[Information provided]
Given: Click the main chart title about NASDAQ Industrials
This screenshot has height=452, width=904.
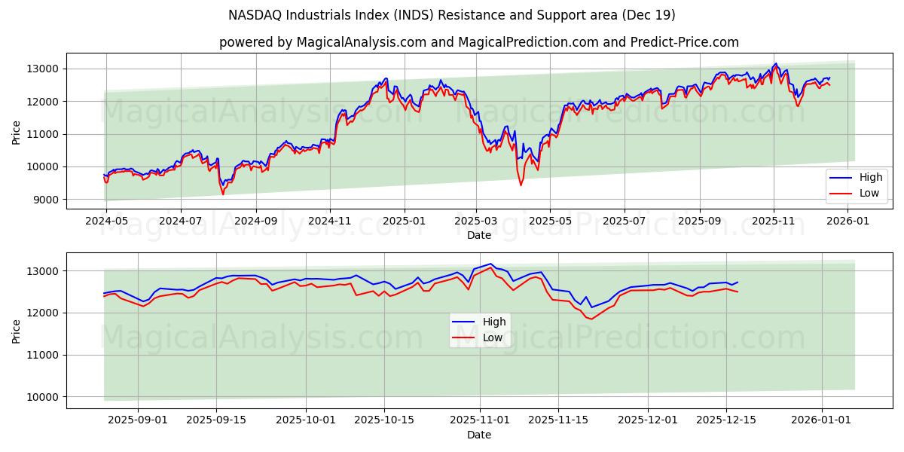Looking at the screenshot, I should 452,15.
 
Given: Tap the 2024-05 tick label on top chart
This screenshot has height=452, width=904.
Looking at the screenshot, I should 106,221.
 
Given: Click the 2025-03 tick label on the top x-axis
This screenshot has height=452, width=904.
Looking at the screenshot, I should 476,221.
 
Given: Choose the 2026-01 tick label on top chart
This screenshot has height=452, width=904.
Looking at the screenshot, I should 848,221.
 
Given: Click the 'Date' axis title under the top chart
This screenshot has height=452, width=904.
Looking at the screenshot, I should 479,235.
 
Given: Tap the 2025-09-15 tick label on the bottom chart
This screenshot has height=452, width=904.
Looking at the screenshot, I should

[Aim]
Which lines of the items above contain the word "title"? Locate each one and copy it in full.

[Response to this task]
Given: Click the main chart title about NASDAQ Industrials
Given: Click the 'Date' axis title under the top chart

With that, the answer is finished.